=== THE INPUT ===
--- START ---

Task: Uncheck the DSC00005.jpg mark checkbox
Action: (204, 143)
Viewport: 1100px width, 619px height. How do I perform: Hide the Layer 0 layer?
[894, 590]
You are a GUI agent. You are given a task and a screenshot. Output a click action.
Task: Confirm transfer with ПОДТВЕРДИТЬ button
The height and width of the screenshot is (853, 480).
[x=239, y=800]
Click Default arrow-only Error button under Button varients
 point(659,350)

--- END ---
--- START ---

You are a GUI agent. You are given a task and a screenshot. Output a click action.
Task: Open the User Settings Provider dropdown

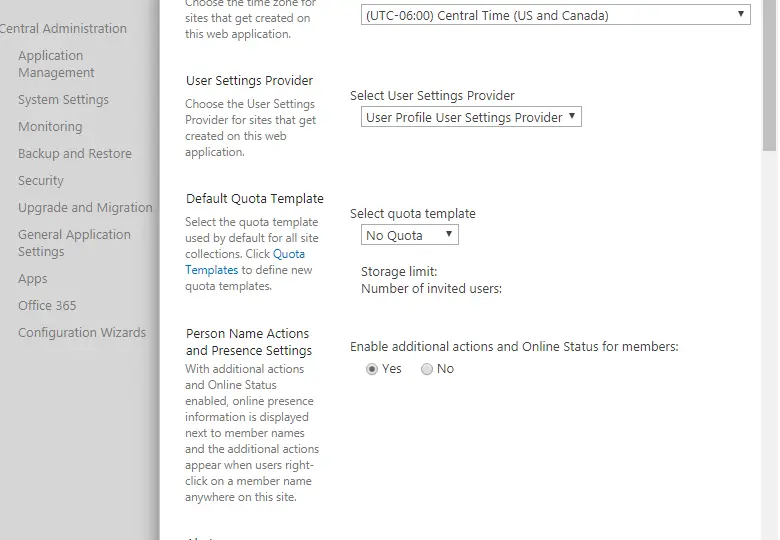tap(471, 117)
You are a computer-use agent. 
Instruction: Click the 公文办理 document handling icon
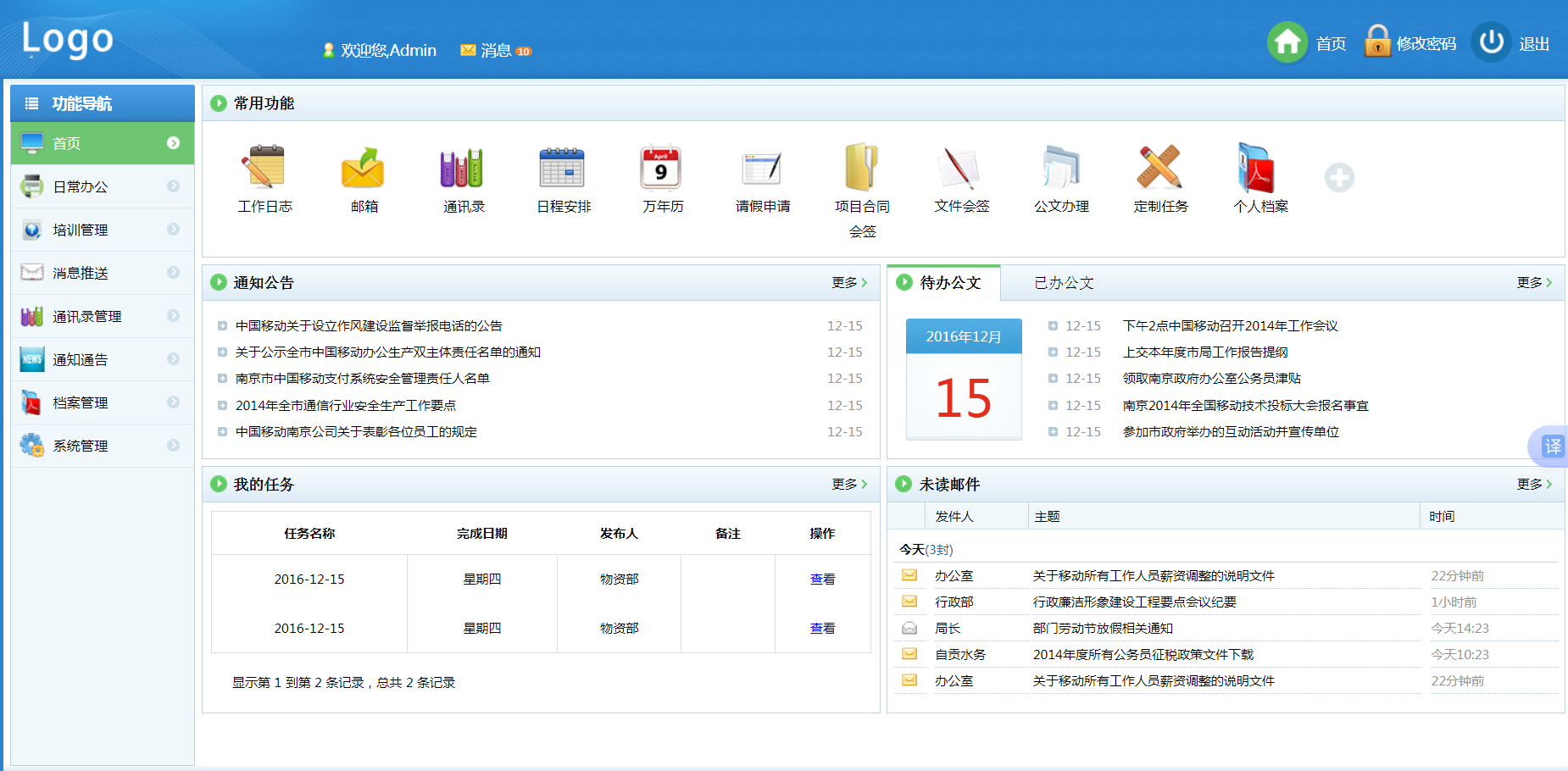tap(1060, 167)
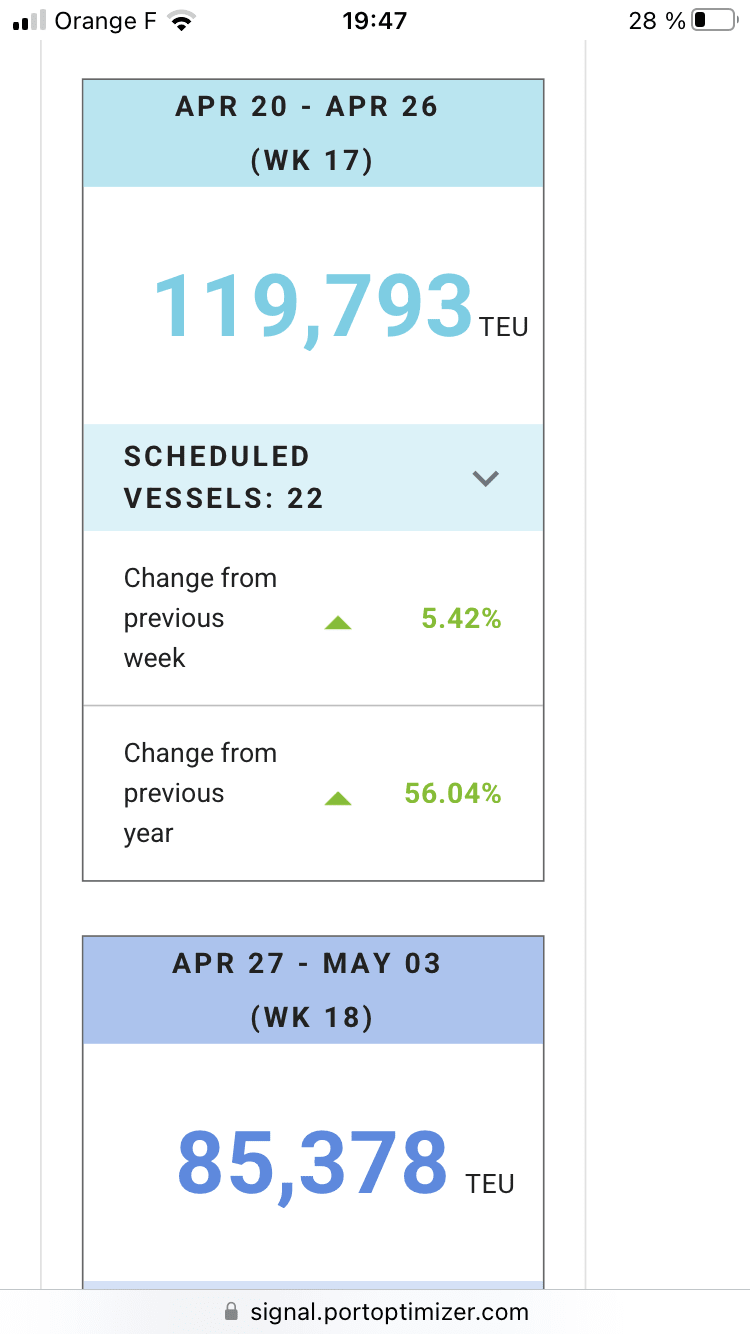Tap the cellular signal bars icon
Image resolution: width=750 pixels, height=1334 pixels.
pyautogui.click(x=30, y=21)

--- END ---
--- START ---

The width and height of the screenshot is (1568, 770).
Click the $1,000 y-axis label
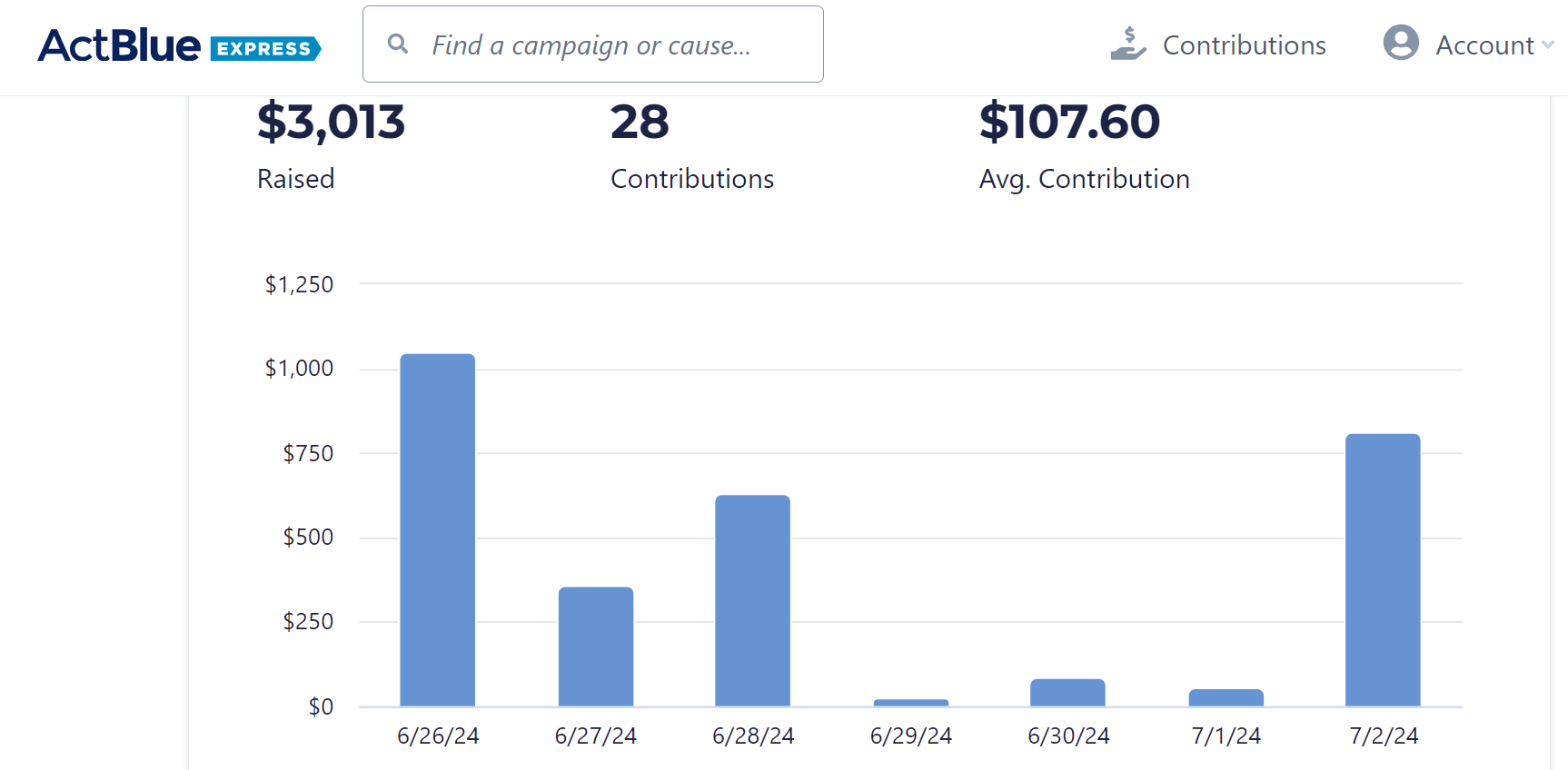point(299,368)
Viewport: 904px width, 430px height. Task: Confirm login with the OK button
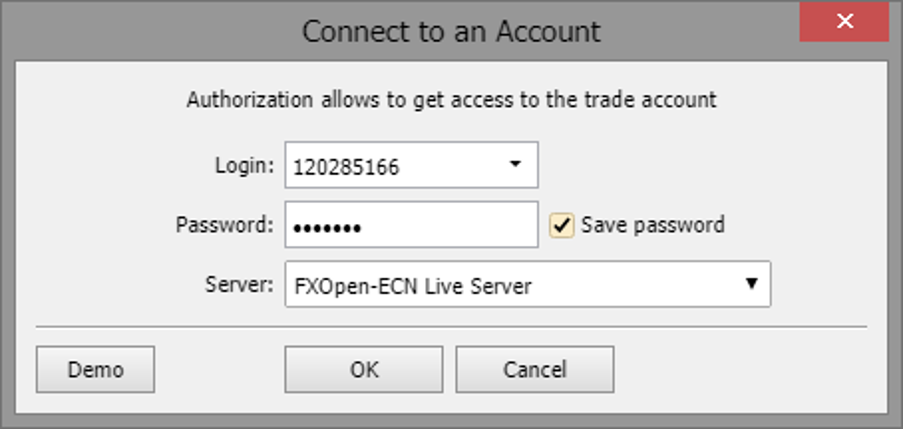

--- END ---

=== TASK PROMPT ===
Reproduce without changes the lines of the material between the line holding "Task: Uncheck the DSC00005.jpg mark checkbox" and the line holding "[x=239, y=800]", inclusive.

=== WRITTEN ANSWER ===
Task: Uncheck the DSC00005.jpg mark checkbox
Action: (204, 143)
Viewport: 1100px width, 619px height. How do I perform: Hide the Layer 0 layer?
[894, 590]
You are a GUI agent. You are given a task and a screenshot. Output a click action.
Task: Confirm transfer with ПОДТВЕРДИТЬ button
The height and width of the screenshot is (853, 480).
[x=239, y=800]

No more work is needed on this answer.